--- RECORDS TO USE ---

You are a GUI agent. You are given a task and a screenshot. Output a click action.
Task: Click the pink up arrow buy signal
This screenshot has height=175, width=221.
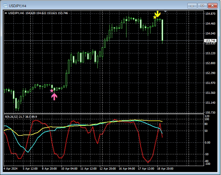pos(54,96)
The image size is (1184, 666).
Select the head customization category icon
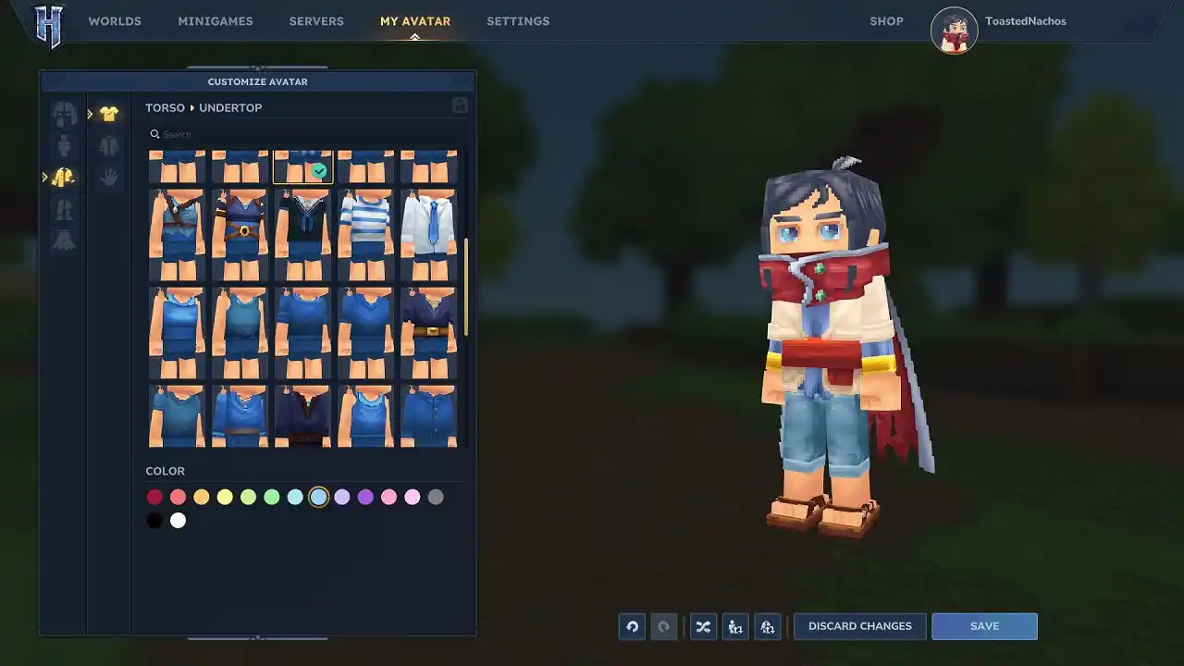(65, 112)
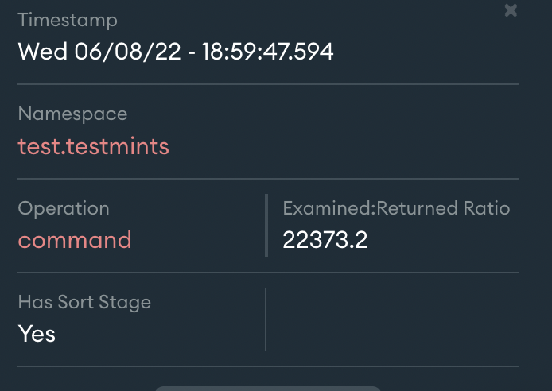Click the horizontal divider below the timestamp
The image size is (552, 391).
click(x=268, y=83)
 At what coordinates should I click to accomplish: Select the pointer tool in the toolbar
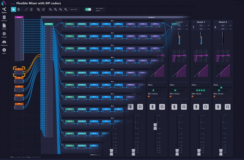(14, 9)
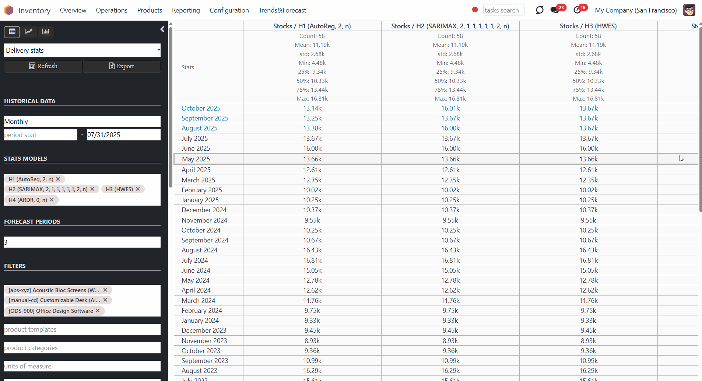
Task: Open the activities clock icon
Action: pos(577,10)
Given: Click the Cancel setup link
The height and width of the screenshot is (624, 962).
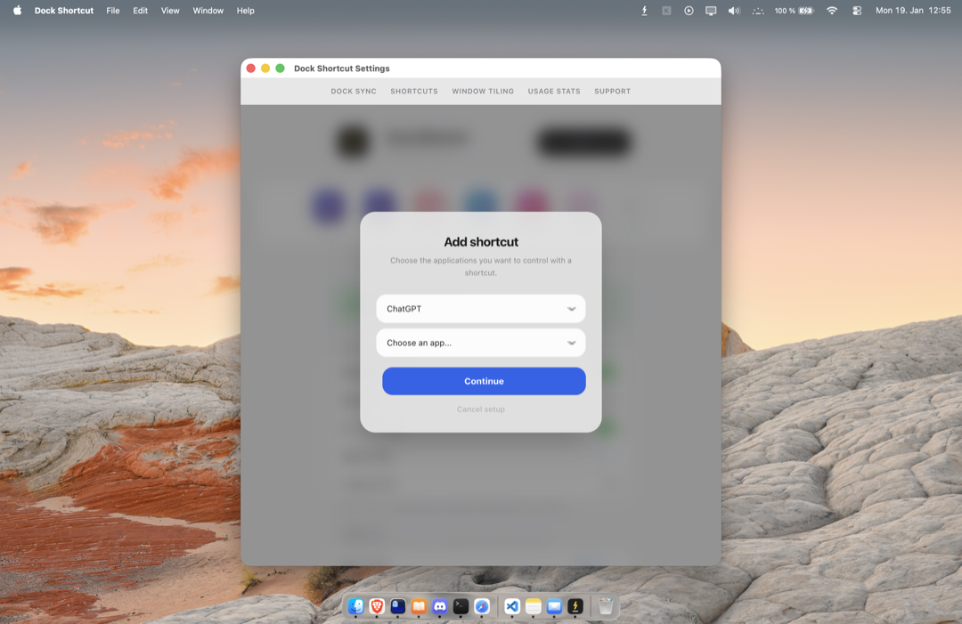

---

● **REQUIREMENT**: The answer must consist of the line containing "Select the head customization category icon" and every line after it through the end of the records, retyped exactly, with all pictures left out.

● **ANSWER TO THE EXERCISE**:
Select the head customization category icon
(65, 112)
Click the horizontal divider below the timestamp
The image size is (552, 391).
click(x=268, y=83)
 At what coordinates should I click to accomplish: Select the pointer tool in the toolbar
(14, 9)
Task: Open the activities clock icon
Action: pos(577,10)
Given: Click the Cancel setup link
The height and width of the screenshot is (624, 962).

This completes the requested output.